## Material provided:
________________________

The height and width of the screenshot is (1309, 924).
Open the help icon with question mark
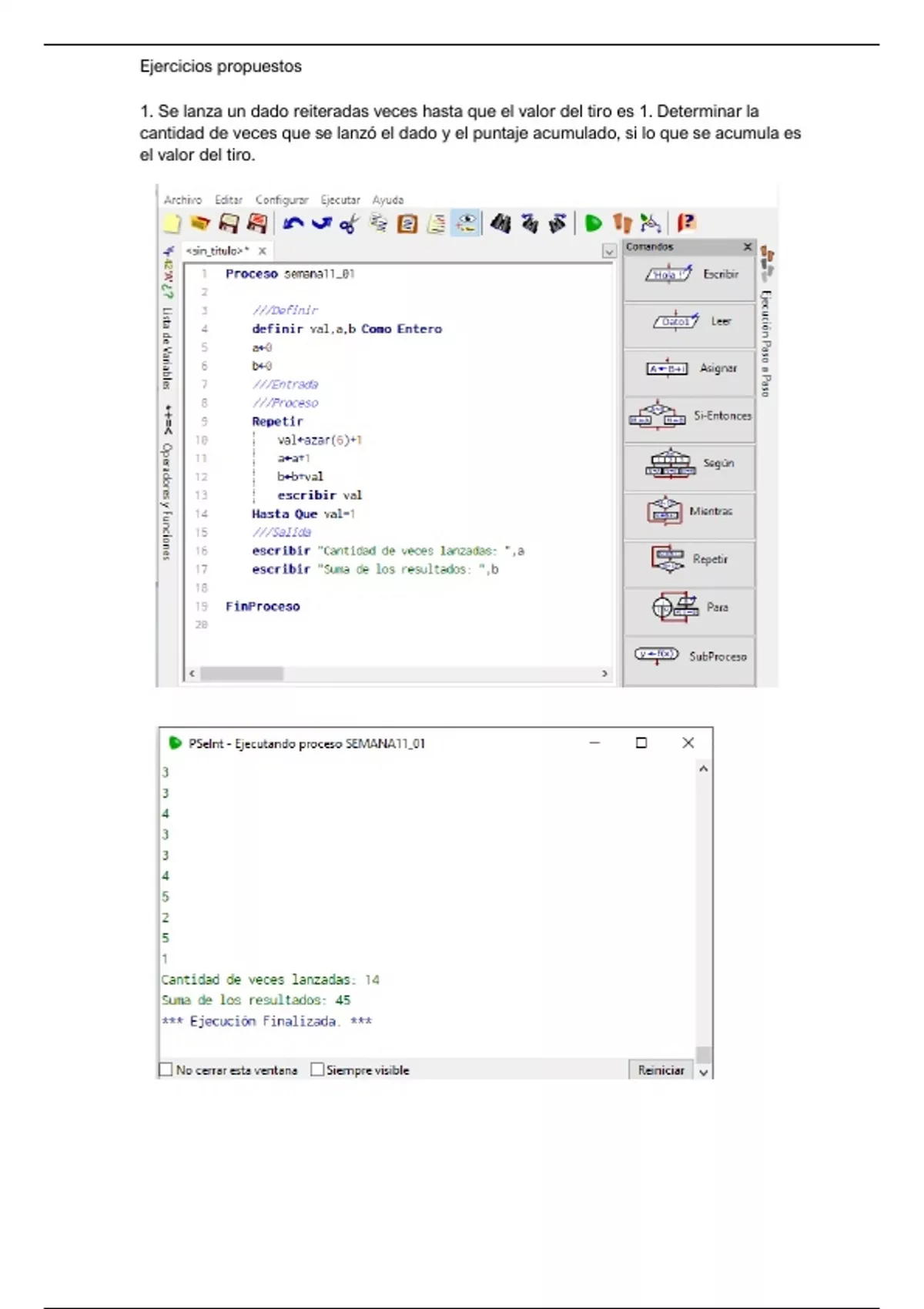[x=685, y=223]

________________________

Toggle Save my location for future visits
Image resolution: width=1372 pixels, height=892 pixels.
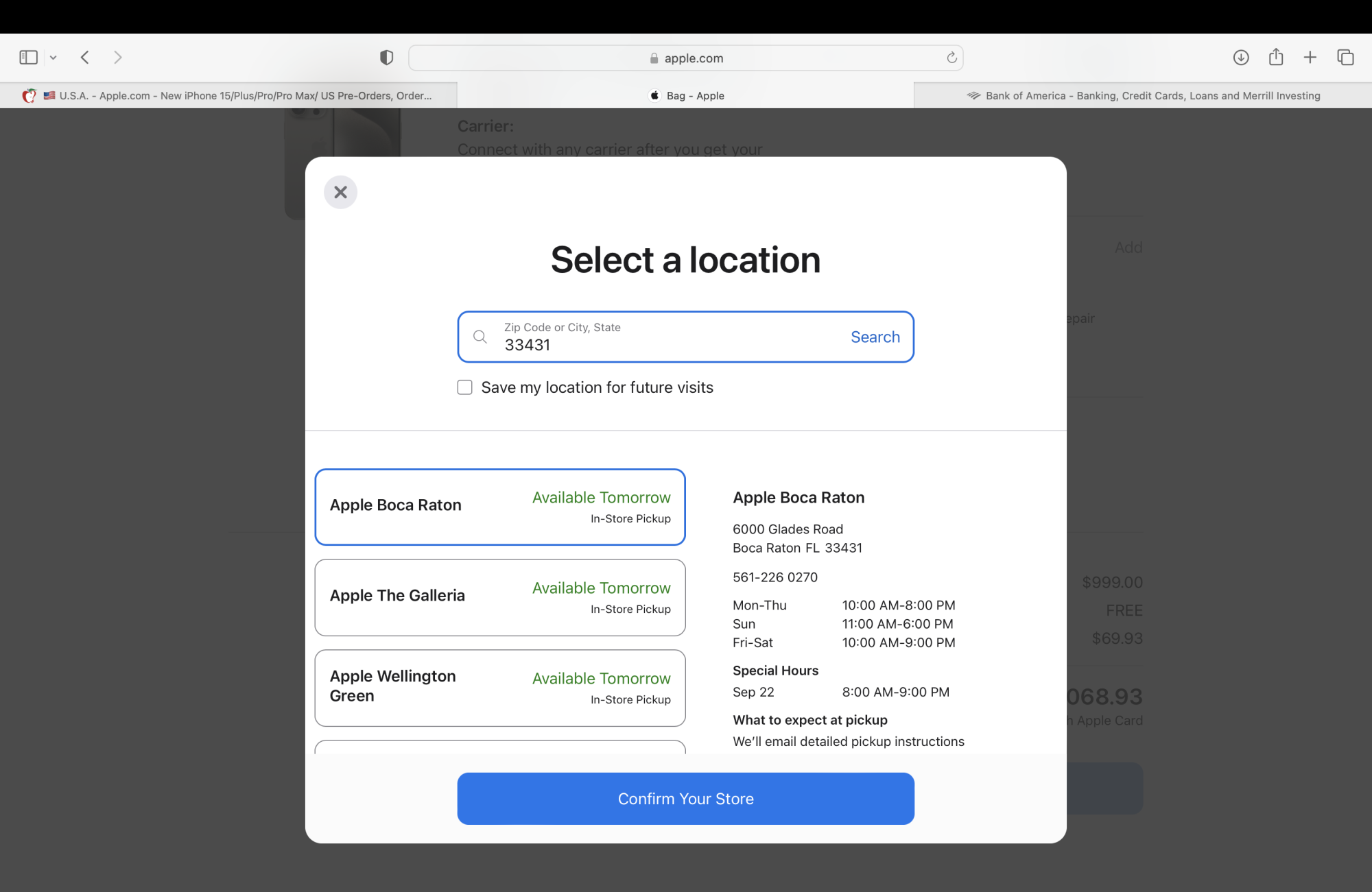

________________________

Return every line from the material that contains the word "width".

## Output of the task:
The height and width of the screenshot is (1309, 924).
Image resolution: width=1372 pixels, height=892 pixels.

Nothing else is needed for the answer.